- Try it:
From the line containing "Instruction: Click the" to the final line of the entries, copy each line exactly. Pictures stay out.

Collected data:
= Beginning of Section =

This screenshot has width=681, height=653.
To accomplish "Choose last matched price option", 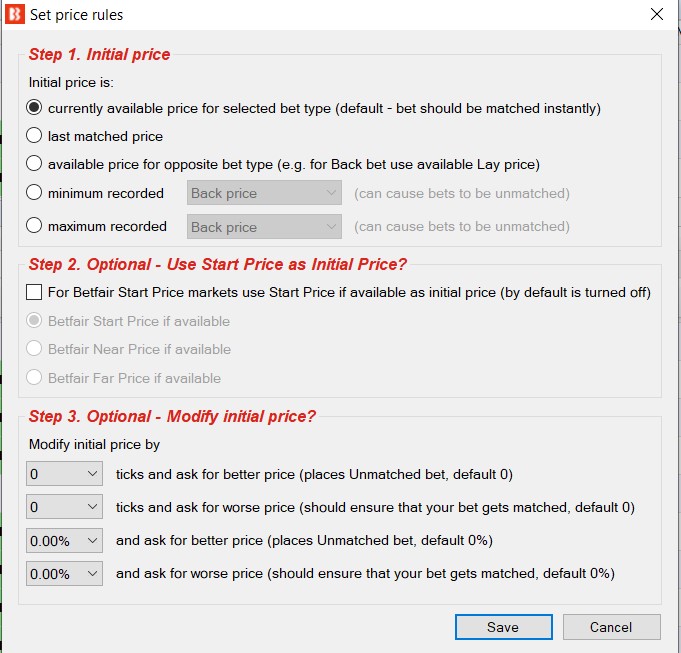I will pos(34,135).
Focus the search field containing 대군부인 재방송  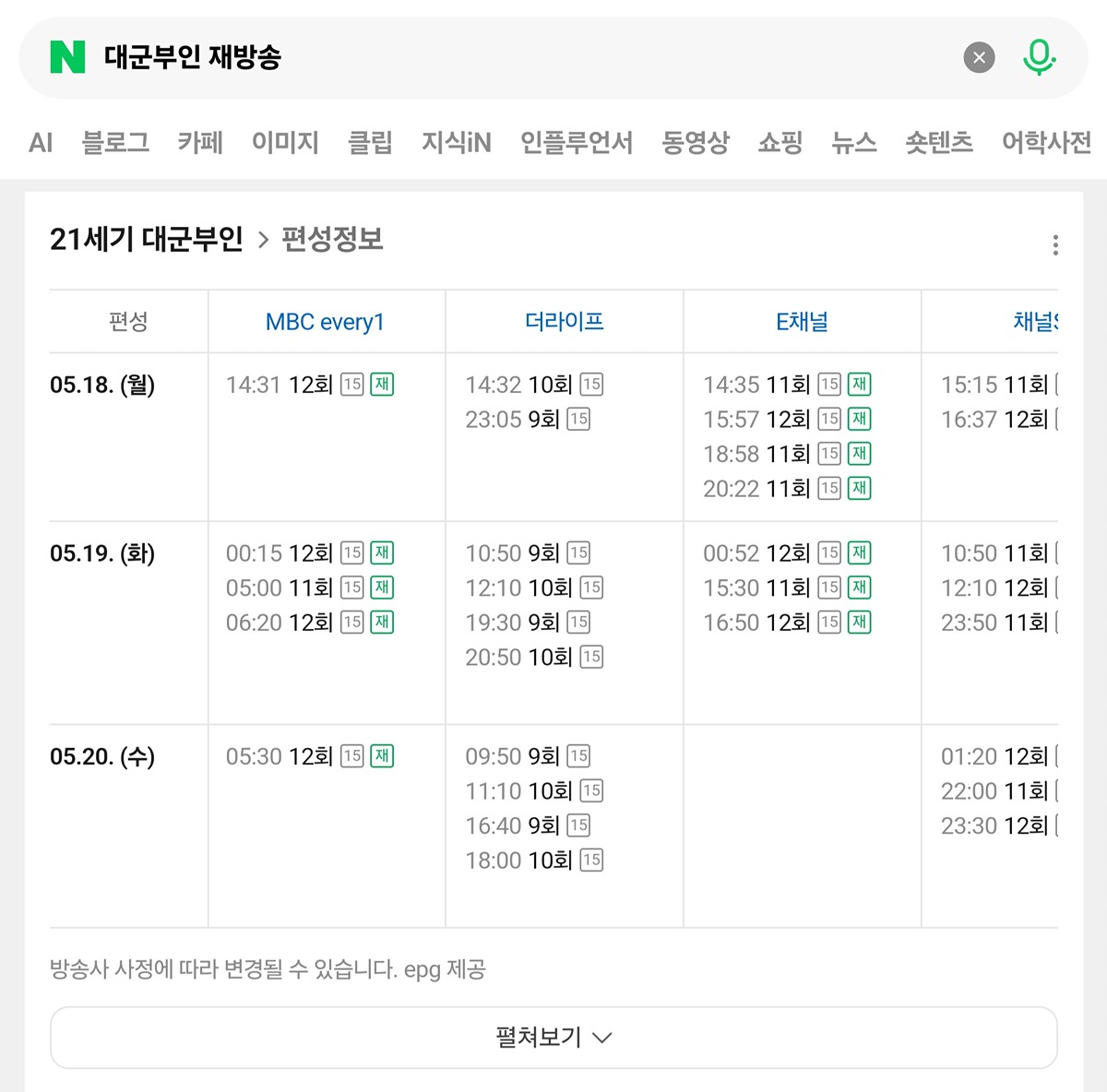(x=526, y=57)
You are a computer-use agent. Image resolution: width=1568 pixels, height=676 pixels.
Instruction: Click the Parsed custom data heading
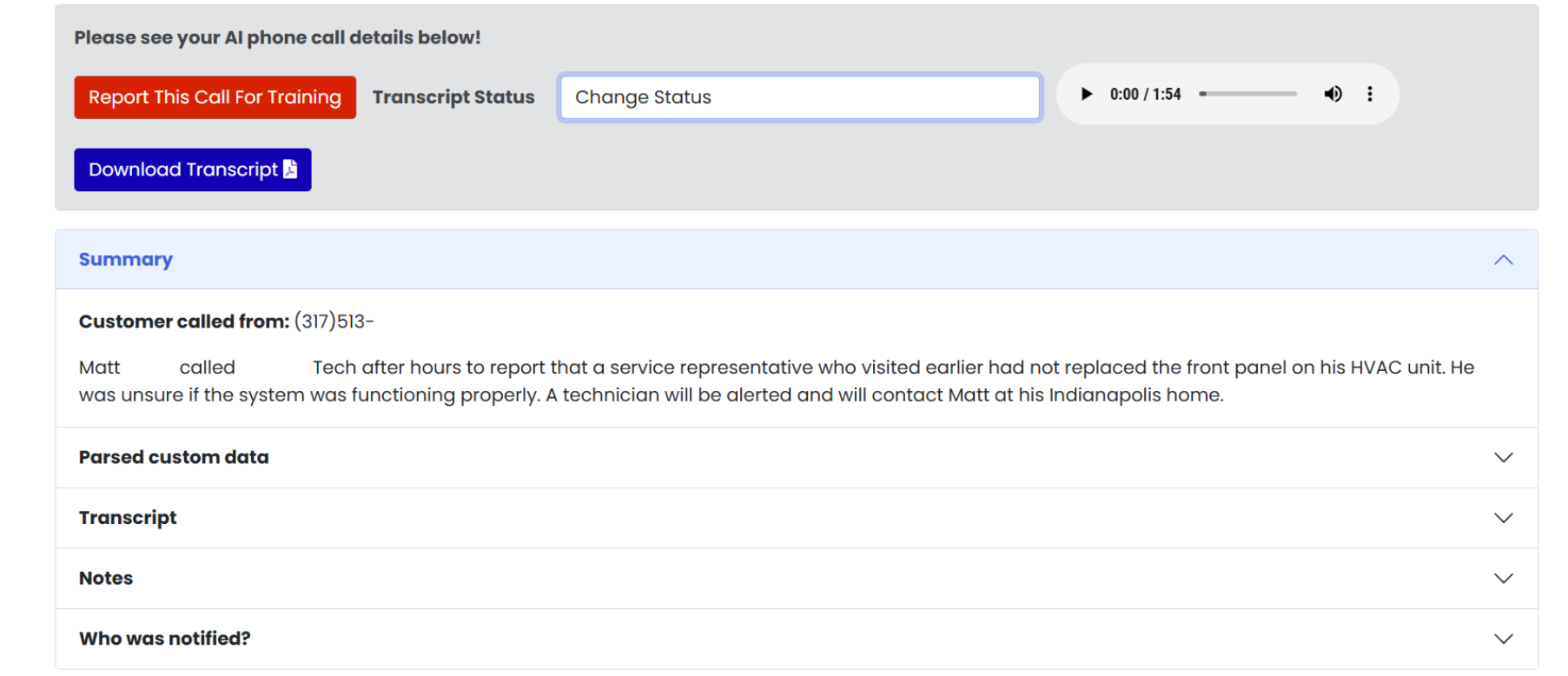[x=174, y=457]
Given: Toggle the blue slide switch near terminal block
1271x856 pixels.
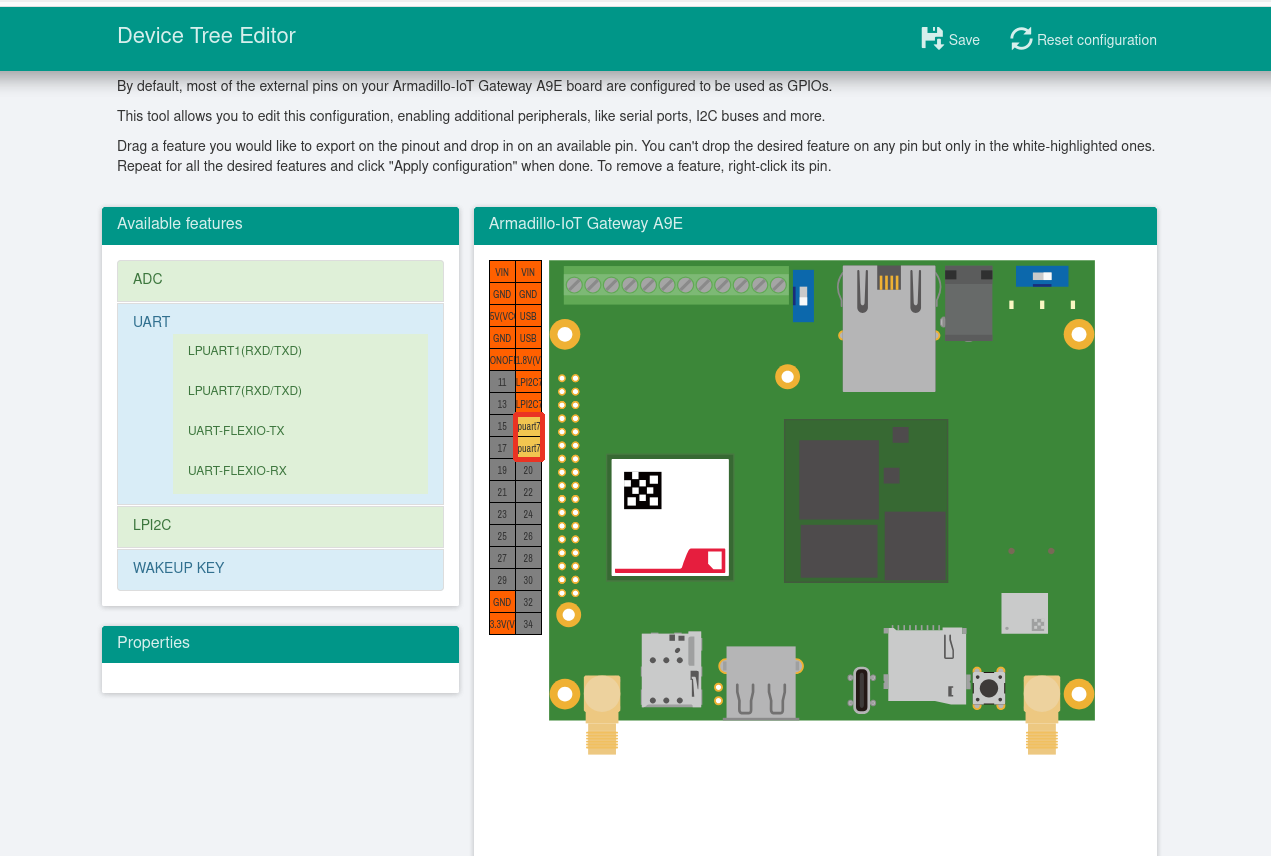Looking at the screenshot, I should (x=802, y=295).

= End of Section =

- Answer to this problem:
Instruction: Click the Parsed custom data heading
[x=174, y=457]
Given: Toggle the blue slide switch near terminal block
1271x856 pixels.
Looking at the screenshot, I should (x=802, y=295).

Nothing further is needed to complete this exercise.